La modification de la définition du kilogramme s’inscrirait alors dans une redéfinition globale des unités du SI, permettant d’élaborer un système d’unités reposant entièrement sur des constantes fondamentales
. Dans un premier temps, il s’agirait d’effectuer des déterminations de la constante de Planck dans le SI actuel (et donc avec la masse du prototype international du kilogramme
exactement égale à 1 kg) au moyen de balances du watt ou de sphères de monocristal de silicium isotopiquement pur (utilisant une méthode dite X-ray-crystal-density), les expériences
les plus prometteuses en termes d’incertitudes.
Puis, une fois la robustesse de ces différentes déterminations établies (cohérence, incertitude), d’inverser le sens de l’expérience
et de déterminer une masse (par exemple celle du prototype international du kilogramme, mais plus vraisemblablement de tout autre étalon de masse) en se donnant
une valeur fixe de la constante de Planck.
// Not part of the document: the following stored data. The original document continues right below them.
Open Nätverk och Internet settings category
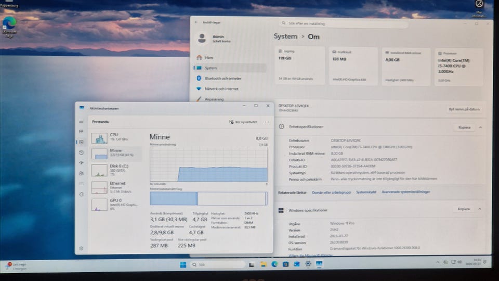The image size is (499, 281). coord(222,89)
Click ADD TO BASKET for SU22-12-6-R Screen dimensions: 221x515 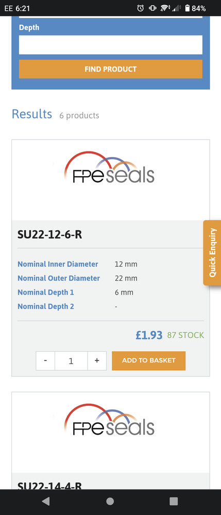point(149,361)
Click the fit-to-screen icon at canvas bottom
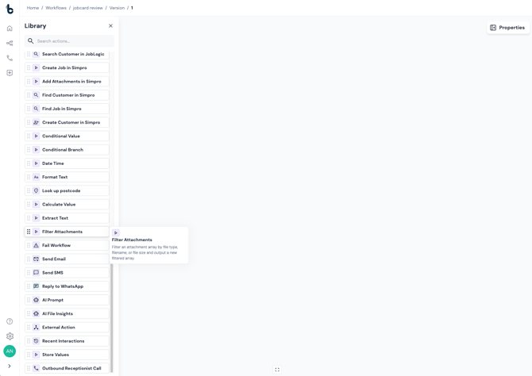Screen dimensions: 532x376 [x=277, y=370]
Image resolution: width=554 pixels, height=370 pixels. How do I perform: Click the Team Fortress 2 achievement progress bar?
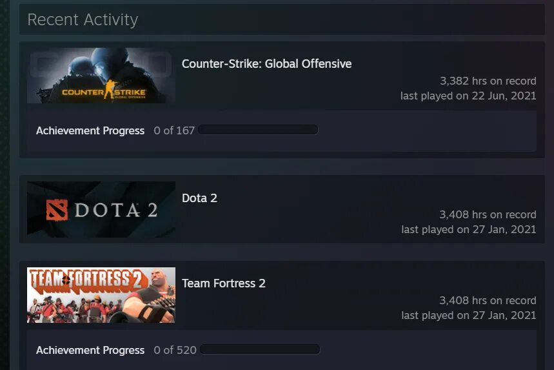(260, 349)
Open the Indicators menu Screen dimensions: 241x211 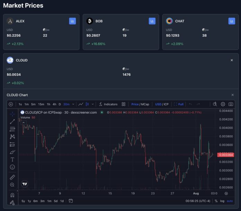[108, 104]
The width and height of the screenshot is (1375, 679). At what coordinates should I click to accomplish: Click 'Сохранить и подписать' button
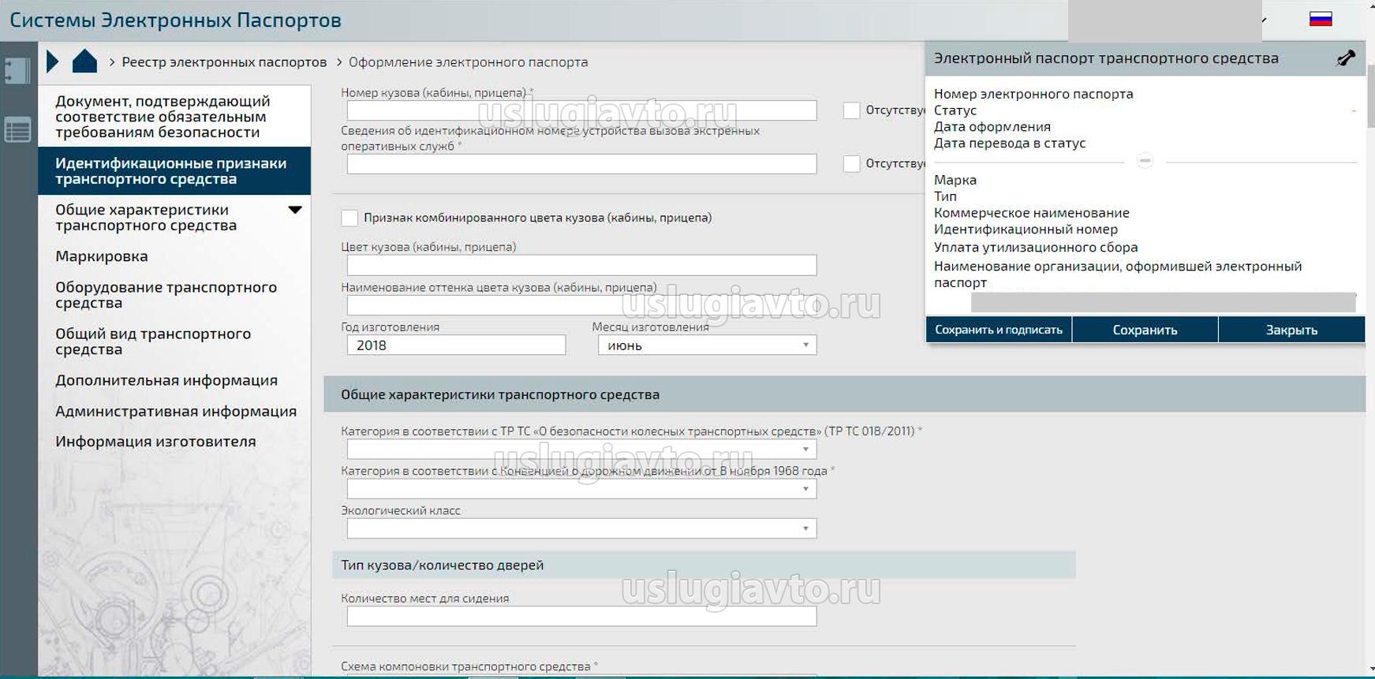998,330
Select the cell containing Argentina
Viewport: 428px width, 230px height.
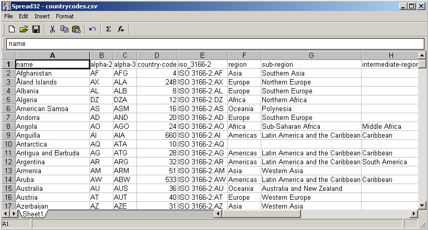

On effectuerait alors une « réalisation primaire » de l’unité de masse (par les balances du watt ou les sphères de silicium), point de départ de la
dissémination de l’unité de masse aux utilisateurs (« mise en pratique de la définition du kilogramme»).
La 24ème CGPM [29] en 2011 propose selon ce principe une nouvelle définition à constante explicite pour le kilogramme (mais avec pour l’instant une valeur
à préciser pour la constante de Planck), de même que pour les autres unités de base, et cela dans le cadre d’une refonte globale des définitions des unités de
base du SI, définies également à constantes explicites [27] :« Le kilogramme, symbole kg, est l’unité de masse ; son amplitude est déterminée en fixant la
valeur numérique de la constante de Planck à exactement 6,62606…×10-34 lorsqu’elle est exprimée en m².kg.s-1, unité du SI égale au joule seconde, J.s. »
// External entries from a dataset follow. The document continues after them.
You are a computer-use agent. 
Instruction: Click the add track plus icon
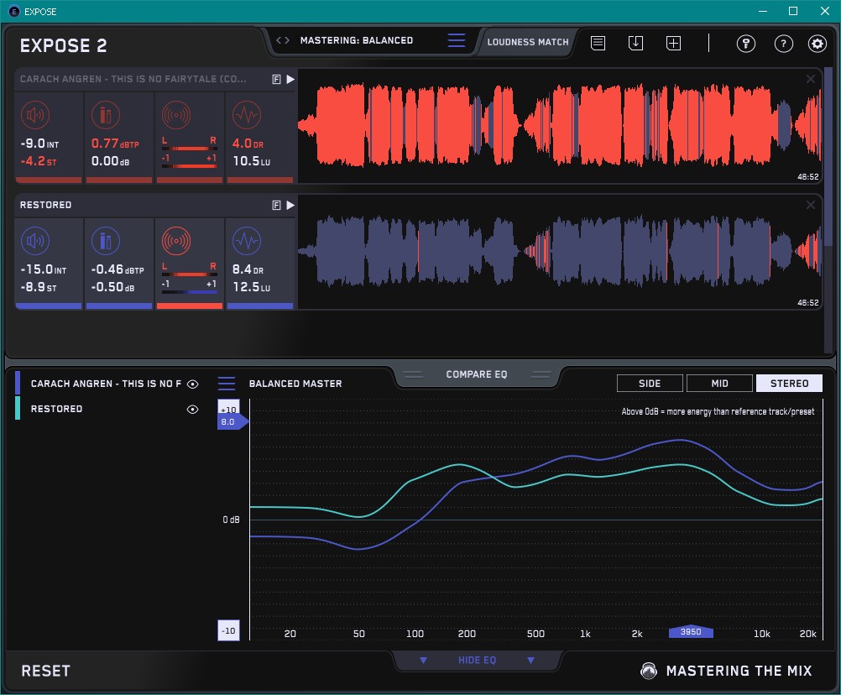pyautogui.click(x=673, y=44)
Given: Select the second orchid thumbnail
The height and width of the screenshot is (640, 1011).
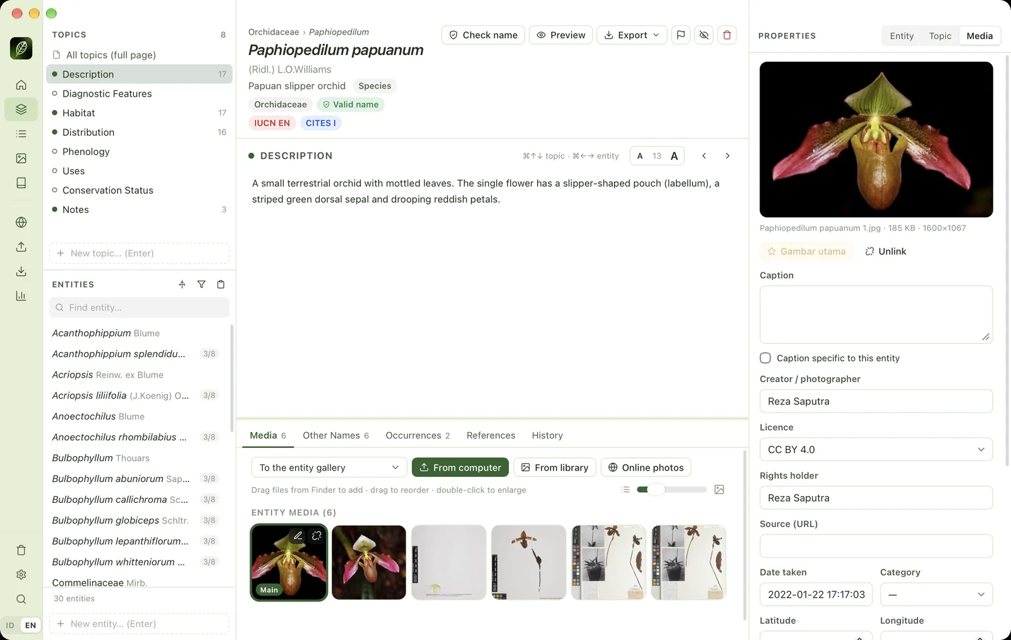Looking at the screenshot, I should pos(369,562).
Cependant, lors de sa 25e session en 2014, l’assemblée constate que « malgré les progrès effectués [dans les déterminations de h], les données disponibles ne semblent pas
encore suffisamment robustes pour que la CGPM adopte le SI révisé [et donc la nouvelle définition du kilogramme] » [30]. En effet, les conditions sur les valeurs de la
constante de Planck exigées par le Comité international des poids et mesure (CIPM) avant de procéder à une redéfinition du kilogramme s’appuyant sur une valeur de h,
sont notamment que trois expériences indépendantes (incluant des balances du watt [31] et des expériences de sphère de silicium [32]), permettent d’obtenir des valeurs
cohérentes de la constante de Planck, avec des incertitudes-types relatives qui ne soient pas supérieures à 5×10-8 et dont l’une au moins
possèderait une incertitude-type relative qui ne soit pas supérieure à 2×10-8 [13].
Une telle exigence sur les niveaux d’incertitude est en effet le seul moyen de garantir la continuité historique de la valeur du kilogramme (conservation de sa magnitude lors
des redéfinitions successives), de même qu’elle est le seul moyen pour que cette définition n’entraîne pas d’écart significatif sur les valeurs de masse conventionnelle des
poids et masses-étalons de la classe d’exactitude la plus élevée (E1) définie selon la recommandation R111 de l’Organisation internationale de métrologie légale (OIML):
autrement dit, il est nécessaire de pouvoir étalonner des masses de 1 kg en acier inoxydable avec une incertitude-type relative inférieure à 8×10-8
[33], cela sous-entend de maîtriser l’étalonnage de masse en platine iridié à 5×10-8 ou mieux.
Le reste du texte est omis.